Required action: Only the pictures are to be left out; return the rest of the data exactly as it stands.

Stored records
···

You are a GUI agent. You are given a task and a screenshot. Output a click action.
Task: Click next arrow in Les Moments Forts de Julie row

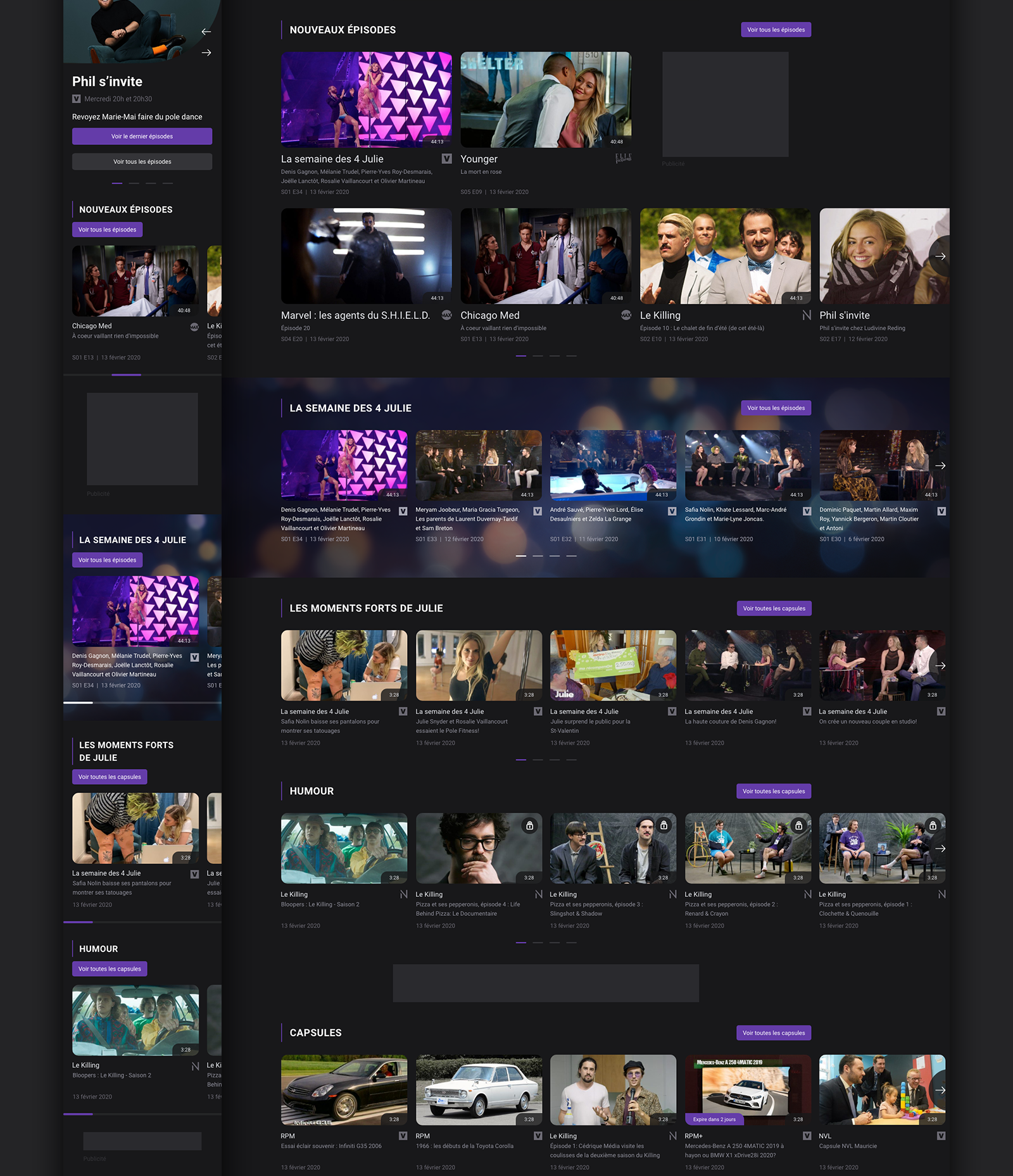(x=940, y=665)
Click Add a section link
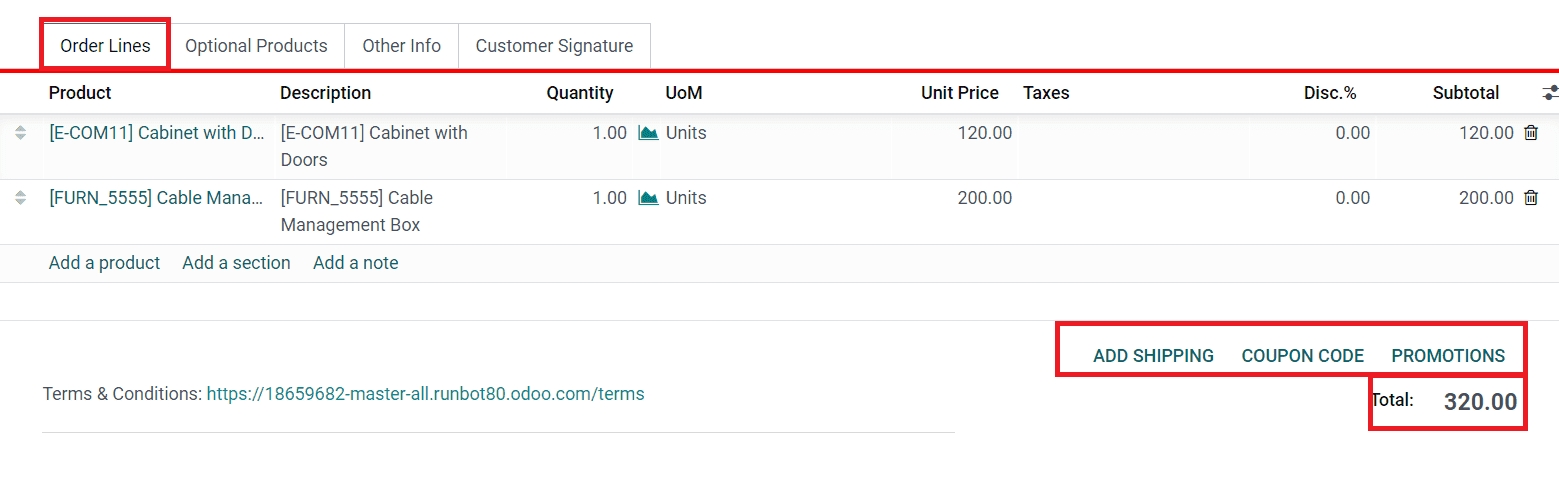Screen dimensions: 1559x486 (236, 263)
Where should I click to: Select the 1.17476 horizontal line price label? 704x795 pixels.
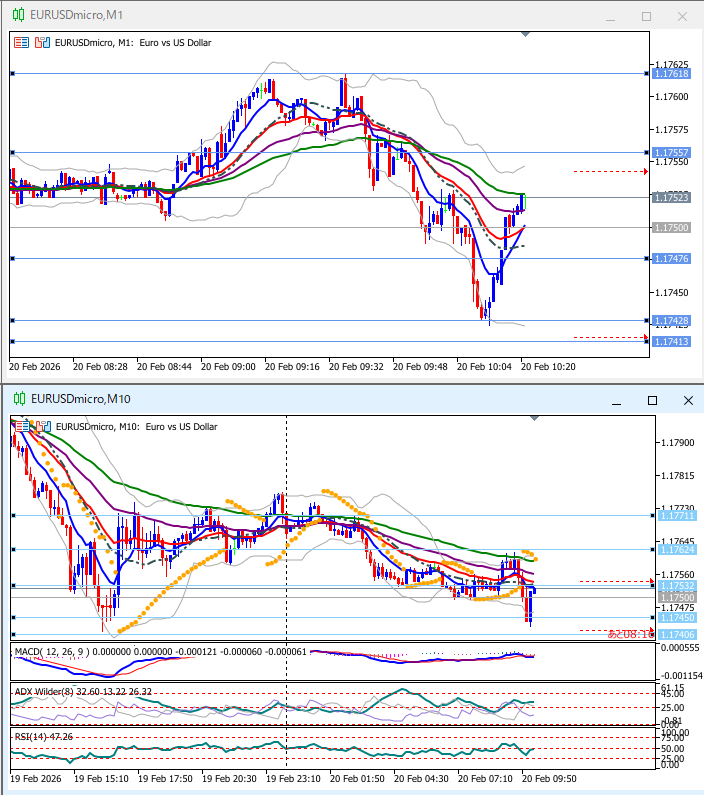[670, 259]
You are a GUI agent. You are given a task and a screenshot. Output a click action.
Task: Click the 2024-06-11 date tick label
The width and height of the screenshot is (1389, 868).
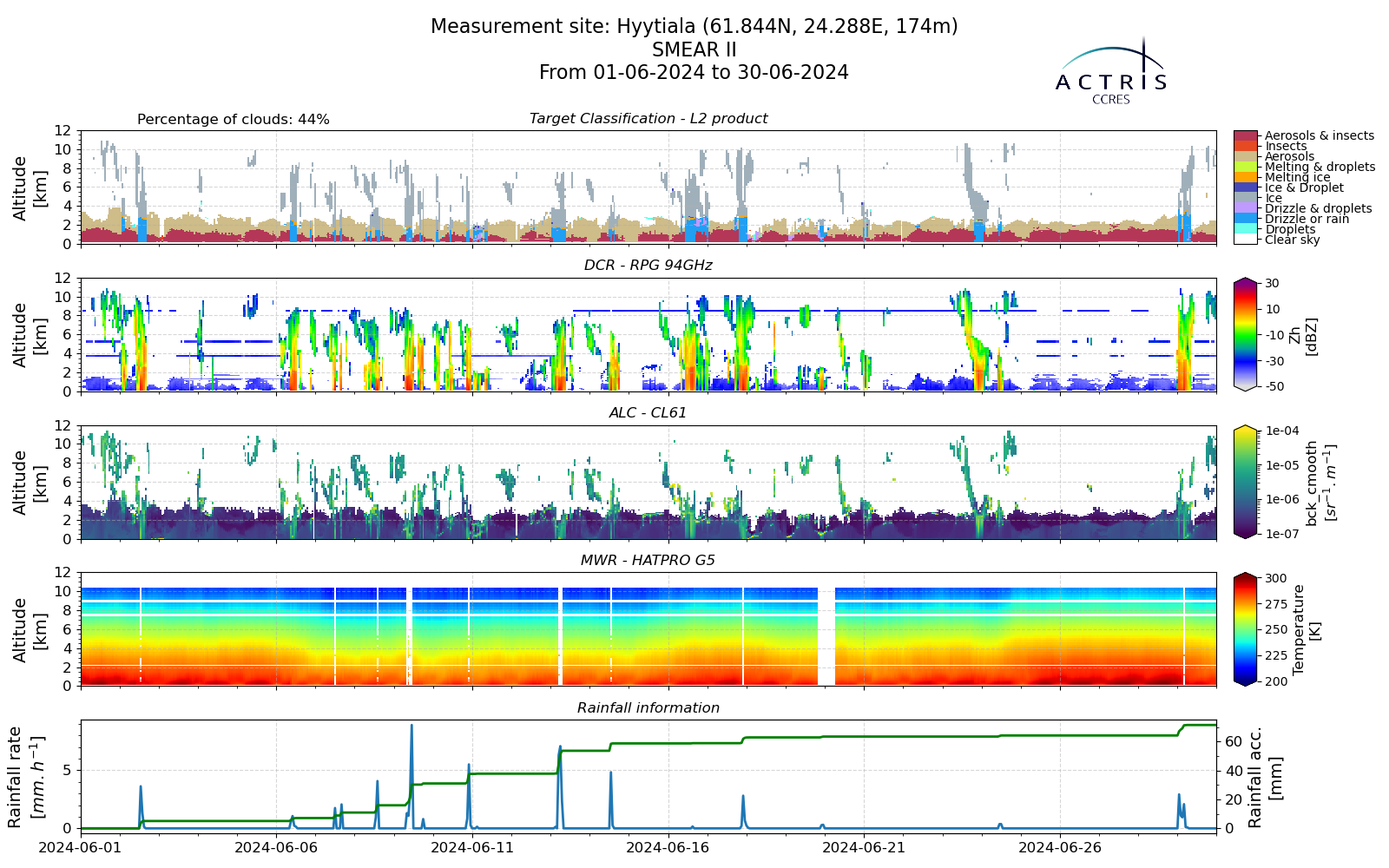point(472,847)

···

Completed exercise:
You are a GUI agent. You are given a task and a screenshot. Output a click action.
Task: Click next arrow in Les Moments Forts de Julie row

(x=940, y=665)
Click Add a section link
Screen dimensions: 1559x486 (236, 263)
Where should I click to: Select the 1.17476 horizontal line price label? 704x795 pixels.
[670, 259]
You are a GUI agent. You are given a task and a screenshot. Output a click action.
Task: Click the 2024-06-11 date tick label
The width and height of the screenshot is (1389, 868).
point(472,847)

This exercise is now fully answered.